Il signor Venugopal stava rispondendo alle domande su un caso registrato contro di lui e il deputato di Mavelikkara Kodikunnil Suresh con l’accusa di aver presumibilmente accettato una tangente in cambio di un seggio alle elezioni dell’Assemblea dell’Haryana.
“La denuncia è stata presentata per la prima volta davanti al DGP sotto il Primo Ministro del Kerala. Perché non hanno indagato sulla questione allora? Ho anche presentato una denuncia. Lasciamo che ci sia un’indagine”, ha detto il signor Venugopal.
Rispondendo alle accuse del Primo Ministro Pinarayi Vijayan secondo cui il Congresso e il BJP avrebbero concluso un accordo nei sondaggi dell’Assemblea, Venugopal ha detto che è stato il Primo Ministro a raggiungere un’intesa con il BJP, con il partito Twenty20 come intermediario.
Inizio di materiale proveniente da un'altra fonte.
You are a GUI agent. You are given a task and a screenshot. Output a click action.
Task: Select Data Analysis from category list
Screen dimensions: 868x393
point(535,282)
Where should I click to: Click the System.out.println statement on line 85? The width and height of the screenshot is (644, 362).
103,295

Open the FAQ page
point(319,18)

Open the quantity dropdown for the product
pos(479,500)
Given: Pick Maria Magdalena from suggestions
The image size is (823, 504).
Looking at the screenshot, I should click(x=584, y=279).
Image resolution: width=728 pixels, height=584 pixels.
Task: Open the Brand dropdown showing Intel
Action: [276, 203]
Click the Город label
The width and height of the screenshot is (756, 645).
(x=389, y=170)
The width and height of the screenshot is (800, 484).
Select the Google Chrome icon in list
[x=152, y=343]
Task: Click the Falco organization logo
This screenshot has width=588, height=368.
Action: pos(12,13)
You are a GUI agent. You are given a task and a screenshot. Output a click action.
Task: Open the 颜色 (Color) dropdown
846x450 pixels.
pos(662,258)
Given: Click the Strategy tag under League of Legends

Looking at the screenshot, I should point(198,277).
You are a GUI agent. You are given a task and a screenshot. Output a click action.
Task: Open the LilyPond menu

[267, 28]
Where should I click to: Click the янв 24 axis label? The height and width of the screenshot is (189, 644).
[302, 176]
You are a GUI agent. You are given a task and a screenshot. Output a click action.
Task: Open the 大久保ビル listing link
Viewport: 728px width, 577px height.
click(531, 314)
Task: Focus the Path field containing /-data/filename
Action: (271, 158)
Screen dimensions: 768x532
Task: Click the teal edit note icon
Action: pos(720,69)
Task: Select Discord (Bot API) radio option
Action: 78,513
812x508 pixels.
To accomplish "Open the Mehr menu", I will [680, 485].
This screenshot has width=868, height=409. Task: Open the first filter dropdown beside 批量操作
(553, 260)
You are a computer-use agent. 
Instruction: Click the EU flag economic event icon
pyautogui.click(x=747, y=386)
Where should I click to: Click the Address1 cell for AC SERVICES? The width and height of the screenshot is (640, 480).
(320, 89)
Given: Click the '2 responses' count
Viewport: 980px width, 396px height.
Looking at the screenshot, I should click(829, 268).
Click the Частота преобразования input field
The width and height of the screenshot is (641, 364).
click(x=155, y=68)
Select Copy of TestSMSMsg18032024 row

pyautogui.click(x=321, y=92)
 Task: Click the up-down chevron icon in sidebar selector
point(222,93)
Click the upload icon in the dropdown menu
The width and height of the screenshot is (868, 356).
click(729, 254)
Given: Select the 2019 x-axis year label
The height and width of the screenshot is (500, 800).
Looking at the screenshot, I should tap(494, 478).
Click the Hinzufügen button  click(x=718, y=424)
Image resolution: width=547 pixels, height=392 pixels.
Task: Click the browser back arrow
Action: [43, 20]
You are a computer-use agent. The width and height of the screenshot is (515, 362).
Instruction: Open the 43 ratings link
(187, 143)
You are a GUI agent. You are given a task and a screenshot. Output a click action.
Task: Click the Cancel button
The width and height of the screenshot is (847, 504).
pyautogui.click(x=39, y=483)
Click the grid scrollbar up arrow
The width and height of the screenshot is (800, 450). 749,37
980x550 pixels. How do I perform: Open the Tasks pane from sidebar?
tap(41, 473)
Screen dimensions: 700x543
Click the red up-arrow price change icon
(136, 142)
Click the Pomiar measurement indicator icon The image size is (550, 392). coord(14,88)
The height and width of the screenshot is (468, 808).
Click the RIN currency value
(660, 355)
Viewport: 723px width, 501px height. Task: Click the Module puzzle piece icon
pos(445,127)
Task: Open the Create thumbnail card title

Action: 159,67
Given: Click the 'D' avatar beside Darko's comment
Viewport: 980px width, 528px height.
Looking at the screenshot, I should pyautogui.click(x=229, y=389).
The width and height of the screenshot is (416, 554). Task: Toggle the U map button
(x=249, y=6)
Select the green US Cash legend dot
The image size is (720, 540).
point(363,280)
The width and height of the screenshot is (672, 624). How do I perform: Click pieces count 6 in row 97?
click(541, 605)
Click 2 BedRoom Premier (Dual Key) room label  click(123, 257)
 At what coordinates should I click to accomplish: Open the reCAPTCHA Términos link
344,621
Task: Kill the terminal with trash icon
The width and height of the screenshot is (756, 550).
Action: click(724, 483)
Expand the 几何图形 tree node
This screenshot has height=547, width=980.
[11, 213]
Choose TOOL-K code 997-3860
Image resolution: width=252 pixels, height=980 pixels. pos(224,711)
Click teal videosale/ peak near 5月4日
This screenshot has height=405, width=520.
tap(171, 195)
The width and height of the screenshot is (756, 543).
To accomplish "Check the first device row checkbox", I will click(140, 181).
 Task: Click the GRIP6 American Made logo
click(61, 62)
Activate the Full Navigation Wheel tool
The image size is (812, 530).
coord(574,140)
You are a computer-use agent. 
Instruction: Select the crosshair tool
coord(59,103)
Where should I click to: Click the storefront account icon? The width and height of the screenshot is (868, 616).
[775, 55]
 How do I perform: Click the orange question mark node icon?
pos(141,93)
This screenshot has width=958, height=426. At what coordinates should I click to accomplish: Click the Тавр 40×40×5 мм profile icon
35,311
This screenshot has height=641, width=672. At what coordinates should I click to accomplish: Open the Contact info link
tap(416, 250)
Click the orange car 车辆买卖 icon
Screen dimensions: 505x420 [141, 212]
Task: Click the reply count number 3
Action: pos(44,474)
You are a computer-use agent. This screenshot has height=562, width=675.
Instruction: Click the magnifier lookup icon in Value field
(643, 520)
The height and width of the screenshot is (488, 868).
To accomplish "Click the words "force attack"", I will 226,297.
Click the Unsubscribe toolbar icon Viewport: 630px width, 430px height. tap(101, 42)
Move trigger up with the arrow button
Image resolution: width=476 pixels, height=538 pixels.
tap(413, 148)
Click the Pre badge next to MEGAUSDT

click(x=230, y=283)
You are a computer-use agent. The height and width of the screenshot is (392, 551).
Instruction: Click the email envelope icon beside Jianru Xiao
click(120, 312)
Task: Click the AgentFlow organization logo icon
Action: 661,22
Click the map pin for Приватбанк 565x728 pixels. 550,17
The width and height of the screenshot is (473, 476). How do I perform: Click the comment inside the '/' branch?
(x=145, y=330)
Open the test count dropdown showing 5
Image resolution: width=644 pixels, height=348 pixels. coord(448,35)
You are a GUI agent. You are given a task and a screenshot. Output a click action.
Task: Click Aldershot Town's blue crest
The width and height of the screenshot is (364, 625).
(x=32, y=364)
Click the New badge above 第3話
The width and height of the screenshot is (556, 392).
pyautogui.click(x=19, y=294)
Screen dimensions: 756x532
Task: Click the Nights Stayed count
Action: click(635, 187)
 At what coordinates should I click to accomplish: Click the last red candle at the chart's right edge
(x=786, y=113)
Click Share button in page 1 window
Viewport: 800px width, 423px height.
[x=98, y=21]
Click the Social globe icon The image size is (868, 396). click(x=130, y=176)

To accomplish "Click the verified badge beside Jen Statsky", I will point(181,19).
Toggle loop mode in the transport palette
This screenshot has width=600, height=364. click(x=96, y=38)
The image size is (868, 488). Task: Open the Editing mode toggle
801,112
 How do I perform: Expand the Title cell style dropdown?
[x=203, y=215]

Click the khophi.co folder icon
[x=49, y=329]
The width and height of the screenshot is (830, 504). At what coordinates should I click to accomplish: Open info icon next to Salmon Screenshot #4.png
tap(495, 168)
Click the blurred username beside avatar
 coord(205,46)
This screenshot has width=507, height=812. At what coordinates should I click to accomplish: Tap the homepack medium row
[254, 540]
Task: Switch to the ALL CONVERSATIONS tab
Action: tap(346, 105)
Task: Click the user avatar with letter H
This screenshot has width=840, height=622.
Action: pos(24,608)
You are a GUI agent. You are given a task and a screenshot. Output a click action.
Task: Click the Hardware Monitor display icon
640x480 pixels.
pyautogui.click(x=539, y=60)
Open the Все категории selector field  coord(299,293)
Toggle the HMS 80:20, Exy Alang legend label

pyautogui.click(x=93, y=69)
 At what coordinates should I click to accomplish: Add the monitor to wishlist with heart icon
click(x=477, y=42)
Sulle accuse di un’intesa elettorale innescata dalla decisione del Partito socialdemocratico indiano (SDPI) di ritirare il suo candidato dal collegio elettorale dell’Assemblea di Manjeswaram, il chief dell’AICC ha affermato che il Congresso e l’UDF non hanno concluso alcun accordo con i partiti comunali, compreso l’SDPI.
“Andremo alle urne con chiare garanzie alla gente. Il Primo Ministro è sconvolto perché è sicuro che vinceremo”, ha detto Venugopal.